Of course there were keynote speakers, talks, workshops, and lightning talks: the bread and butter of the Conference. I picked up useful information for Big Data handling, consuming public transport APIs, making use of Postgresql and other bits and pieces, all of which will be helpful to me at work and elsewhere. Add to all that the "Hallway Track" where you just find yourself in fruitful conversations with people in between times, in the dining hall and so on.
The 5-minute Lightning Talks have always been a popular slot at the end of each day of the conference. This year, rather than just have people sign up on a whiteboard which tends to favour those in the know, we offered a bucket lottery where 5 cards would be pulled out of each of two buckets each lunchtime. One bucket was for first-time speakers, the other for everyone else.

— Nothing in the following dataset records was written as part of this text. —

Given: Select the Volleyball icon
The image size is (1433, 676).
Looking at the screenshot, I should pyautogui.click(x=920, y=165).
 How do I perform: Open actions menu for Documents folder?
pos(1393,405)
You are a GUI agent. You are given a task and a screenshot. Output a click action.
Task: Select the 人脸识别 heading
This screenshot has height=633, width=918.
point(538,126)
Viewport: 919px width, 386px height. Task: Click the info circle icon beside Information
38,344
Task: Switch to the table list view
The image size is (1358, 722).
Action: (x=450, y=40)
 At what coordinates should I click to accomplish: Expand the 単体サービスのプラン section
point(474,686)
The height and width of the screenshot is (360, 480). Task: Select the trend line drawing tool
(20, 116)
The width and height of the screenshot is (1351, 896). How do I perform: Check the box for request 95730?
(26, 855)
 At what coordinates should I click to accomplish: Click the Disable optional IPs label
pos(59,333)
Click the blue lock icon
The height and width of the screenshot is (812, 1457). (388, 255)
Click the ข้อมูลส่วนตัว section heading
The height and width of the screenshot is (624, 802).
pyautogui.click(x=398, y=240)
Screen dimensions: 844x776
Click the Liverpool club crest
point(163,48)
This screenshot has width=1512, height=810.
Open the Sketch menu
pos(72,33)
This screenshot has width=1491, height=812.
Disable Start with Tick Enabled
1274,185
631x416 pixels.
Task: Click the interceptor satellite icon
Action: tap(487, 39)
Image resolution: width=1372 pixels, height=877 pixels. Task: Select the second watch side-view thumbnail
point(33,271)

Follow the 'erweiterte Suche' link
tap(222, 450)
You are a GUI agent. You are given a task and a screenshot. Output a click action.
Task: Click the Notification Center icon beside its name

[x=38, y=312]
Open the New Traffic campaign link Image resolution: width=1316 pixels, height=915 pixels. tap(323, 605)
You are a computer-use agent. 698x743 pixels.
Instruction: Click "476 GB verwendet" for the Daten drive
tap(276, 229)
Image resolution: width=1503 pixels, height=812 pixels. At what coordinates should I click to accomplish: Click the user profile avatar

This worked well and we had the usual wonderful variety of subjects, including Python as a model sailboat controller, baking brownies, how to give good talks, a guide to saving someone's life, a guide to Mental Health First Aid and many others.
Well this is longer than I'd intended, and there is so much more that could be said, but it's difficult to capture the atmosphere and the enjoyment without having being there. Even now there's still a background buzz around how this year turned out and what we might do even better next year. I understand that there'll be a feedback form fairly soon. Or you can just contact the organisers. Above all, don't shy away from robust criticism. I've been very positive above and I've heard good things from other people. But if something didn't work for you, please say so and explain why.